• DATASET EXTRACT:
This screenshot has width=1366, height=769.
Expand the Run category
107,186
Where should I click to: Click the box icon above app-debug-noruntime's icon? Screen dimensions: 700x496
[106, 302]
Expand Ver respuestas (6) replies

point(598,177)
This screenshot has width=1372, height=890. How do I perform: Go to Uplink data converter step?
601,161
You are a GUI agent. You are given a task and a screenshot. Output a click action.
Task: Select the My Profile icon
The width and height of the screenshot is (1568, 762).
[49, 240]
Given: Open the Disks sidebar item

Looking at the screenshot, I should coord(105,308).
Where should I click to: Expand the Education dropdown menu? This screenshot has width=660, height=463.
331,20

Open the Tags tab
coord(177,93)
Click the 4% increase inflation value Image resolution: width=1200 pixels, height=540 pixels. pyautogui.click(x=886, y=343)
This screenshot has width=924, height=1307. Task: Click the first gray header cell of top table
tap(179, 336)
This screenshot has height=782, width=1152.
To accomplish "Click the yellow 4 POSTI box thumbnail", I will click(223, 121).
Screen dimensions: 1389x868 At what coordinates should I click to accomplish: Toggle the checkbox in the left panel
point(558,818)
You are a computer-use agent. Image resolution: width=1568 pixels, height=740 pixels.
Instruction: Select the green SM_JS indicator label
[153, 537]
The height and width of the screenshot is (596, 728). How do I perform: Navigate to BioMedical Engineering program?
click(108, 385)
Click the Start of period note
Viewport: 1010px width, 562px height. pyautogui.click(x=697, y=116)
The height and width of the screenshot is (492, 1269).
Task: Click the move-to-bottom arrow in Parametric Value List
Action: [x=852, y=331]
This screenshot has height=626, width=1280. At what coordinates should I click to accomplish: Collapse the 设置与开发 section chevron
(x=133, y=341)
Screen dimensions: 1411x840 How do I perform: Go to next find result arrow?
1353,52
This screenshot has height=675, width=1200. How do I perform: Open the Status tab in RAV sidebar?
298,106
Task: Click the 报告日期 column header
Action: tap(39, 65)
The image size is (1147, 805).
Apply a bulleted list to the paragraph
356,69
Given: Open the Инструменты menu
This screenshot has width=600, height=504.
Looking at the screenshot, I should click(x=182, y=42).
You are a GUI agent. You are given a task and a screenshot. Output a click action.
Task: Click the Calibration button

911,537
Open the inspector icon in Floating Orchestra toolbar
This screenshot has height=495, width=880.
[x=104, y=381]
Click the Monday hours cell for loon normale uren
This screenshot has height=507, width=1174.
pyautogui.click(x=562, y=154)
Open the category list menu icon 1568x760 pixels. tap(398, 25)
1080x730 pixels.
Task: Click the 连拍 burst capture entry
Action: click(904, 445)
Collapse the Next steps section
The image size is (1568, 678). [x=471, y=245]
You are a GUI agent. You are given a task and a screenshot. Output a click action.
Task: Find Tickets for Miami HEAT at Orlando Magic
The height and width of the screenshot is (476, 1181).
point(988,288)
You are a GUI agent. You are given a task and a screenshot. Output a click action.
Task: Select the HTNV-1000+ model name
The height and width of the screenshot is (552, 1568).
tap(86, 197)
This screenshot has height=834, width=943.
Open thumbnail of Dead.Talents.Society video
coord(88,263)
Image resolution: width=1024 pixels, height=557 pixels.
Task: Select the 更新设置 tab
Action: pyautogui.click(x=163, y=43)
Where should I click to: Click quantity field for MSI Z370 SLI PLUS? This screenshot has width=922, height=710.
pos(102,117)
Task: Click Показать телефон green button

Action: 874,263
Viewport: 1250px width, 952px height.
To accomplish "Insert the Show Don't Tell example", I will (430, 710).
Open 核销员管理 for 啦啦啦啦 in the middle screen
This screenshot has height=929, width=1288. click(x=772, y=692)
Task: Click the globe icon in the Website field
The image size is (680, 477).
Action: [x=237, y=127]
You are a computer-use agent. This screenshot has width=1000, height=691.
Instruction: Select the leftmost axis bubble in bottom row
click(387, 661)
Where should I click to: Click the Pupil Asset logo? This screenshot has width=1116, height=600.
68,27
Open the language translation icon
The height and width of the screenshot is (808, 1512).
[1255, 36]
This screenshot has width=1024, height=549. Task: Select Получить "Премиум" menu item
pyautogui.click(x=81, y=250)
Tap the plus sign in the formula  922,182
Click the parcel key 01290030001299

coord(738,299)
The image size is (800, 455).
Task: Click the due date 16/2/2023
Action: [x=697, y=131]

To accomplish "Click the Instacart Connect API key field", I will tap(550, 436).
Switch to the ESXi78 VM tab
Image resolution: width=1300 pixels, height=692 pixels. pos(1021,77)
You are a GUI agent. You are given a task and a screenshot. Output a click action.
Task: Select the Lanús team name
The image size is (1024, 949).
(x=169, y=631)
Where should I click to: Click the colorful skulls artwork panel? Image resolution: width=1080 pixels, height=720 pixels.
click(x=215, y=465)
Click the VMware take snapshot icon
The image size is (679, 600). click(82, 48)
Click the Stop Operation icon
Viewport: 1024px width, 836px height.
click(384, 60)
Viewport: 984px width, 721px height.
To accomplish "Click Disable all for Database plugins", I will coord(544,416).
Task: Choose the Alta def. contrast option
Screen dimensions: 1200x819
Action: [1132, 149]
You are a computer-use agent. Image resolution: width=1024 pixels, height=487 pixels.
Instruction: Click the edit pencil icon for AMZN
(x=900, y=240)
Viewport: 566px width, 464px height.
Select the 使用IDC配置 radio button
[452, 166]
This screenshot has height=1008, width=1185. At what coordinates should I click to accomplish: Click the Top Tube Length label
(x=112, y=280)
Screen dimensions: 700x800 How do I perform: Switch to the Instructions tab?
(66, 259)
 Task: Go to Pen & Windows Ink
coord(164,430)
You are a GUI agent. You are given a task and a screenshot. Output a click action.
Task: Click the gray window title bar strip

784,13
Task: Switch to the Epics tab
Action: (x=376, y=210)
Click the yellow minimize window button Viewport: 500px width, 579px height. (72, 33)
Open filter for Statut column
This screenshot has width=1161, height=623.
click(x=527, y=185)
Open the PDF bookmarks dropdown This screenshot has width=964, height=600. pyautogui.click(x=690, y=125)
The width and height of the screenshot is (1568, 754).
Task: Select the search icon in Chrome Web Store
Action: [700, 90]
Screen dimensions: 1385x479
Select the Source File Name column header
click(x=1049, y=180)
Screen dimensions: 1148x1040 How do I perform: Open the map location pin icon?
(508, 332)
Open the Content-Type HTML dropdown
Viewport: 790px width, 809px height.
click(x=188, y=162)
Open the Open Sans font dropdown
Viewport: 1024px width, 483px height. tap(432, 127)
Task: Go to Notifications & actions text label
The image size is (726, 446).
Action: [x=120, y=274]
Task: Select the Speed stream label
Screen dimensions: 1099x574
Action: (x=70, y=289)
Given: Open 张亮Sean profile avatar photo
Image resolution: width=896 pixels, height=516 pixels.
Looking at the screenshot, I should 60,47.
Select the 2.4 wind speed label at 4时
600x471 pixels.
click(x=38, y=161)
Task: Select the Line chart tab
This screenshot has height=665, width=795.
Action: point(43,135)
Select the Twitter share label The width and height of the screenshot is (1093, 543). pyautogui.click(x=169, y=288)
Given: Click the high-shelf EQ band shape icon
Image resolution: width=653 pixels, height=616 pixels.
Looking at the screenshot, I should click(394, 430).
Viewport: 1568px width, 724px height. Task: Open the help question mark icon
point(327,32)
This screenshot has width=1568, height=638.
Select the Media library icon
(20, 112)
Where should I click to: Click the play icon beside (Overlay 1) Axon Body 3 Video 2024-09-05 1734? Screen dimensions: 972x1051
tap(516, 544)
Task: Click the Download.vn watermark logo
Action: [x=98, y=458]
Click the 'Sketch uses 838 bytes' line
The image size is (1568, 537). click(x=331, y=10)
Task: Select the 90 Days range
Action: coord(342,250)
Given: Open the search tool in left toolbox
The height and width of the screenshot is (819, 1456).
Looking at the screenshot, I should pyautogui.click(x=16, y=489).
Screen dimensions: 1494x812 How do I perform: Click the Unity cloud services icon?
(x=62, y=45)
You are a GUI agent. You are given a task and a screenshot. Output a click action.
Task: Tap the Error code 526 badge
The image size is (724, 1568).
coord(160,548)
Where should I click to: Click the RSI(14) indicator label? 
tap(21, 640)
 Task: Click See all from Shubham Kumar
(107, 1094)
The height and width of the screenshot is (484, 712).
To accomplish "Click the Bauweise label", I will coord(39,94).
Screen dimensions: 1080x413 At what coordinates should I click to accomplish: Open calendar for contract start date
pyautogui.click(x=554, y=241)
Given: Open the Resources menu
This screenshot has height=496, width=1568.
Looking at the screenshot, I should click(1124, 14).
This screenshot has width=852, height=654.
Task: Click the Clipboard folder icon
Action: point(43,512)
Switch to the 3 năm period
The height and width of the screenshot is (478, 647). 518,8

• THE PROBLEM: Please echo back the items above, from the line containing "Open the Content-Type HTML dropdown" through the line containing "tap(21, 640)", reproducing each one without any changes.

• ANSWER FOR THIS EXERCISE:
Open the Content-Type HTML dropdown
Viewport: 790px width, 809px height.
click(x=188, y=162)
Open the Open Sans font dropdown
Viewport: 1024px width, 483px height. tap(432, 127)
Task: Go to Notifications & actions text label
The image size is (726, 446).
Action: [x=120, y=274]
Task: Select the Speed stream label
Screen dimensions: 1099x574
Action: (x=70, y=289)
Given: Open 张亮Sean profile avatar photo
Image resolution: width=896 pixels, height=516 pixels.
Looking at the screenshot, I should 60,47.
Select the 2.4 wind speed label at 4时
600x471 pixels.
click(x=38, y=161)
Task: Select the Line chart tab
This screenshot has height=665, width=795.
Action: point(43,135)
Select the Twitter share label The width and height of the screenshot is (1093, 543). pyautogui.click(x=169, y=288)
Given: Click the high-shelf EQ band shape icon
Image resolution: width=653 pixels, height=616 pixels.
Looking at the screenshot, I should click(394, 430).
Viewport: 1568px width, 724px height. Task: Open the help question mark icon
point(327,32)
This screenshot has width=1568, height=638.
Select the Media library icon
(20, 112)
Where should I click to: Click the play icon beside (Overlay 1) Axon Body 3 Video 2024-09-05 1734? Screen dimensions: 972x1051
tap(516, 544)
Task: Click the Download.vn watermark logo
Action: [x=98, y=458]
Click the 'Sketch uses 838 bytes' line
The image size is (1568, 537). click(x=331, y=10)
Task: Select the 90 Days range
Action: coord(342,250)
Given: Open the search tool in left toolbox
The height and width of the screenshot is (819, 1456).
Looking at the screenshot, I should pyautogui.click(x=16, y=489).
Screen dimensions: 1494x812 How do I perform: Click the Unity cloud services icon?
(x=62, y=45)
You are a GUI agent. You are given a task and a screenshot. Output a click action.
Task: Tap the Error code 526 badge
The image size is (724, 1568).
coord(160,548)
Where should I click to: Click the RSI(14) indicator label? 
tap(21, 640)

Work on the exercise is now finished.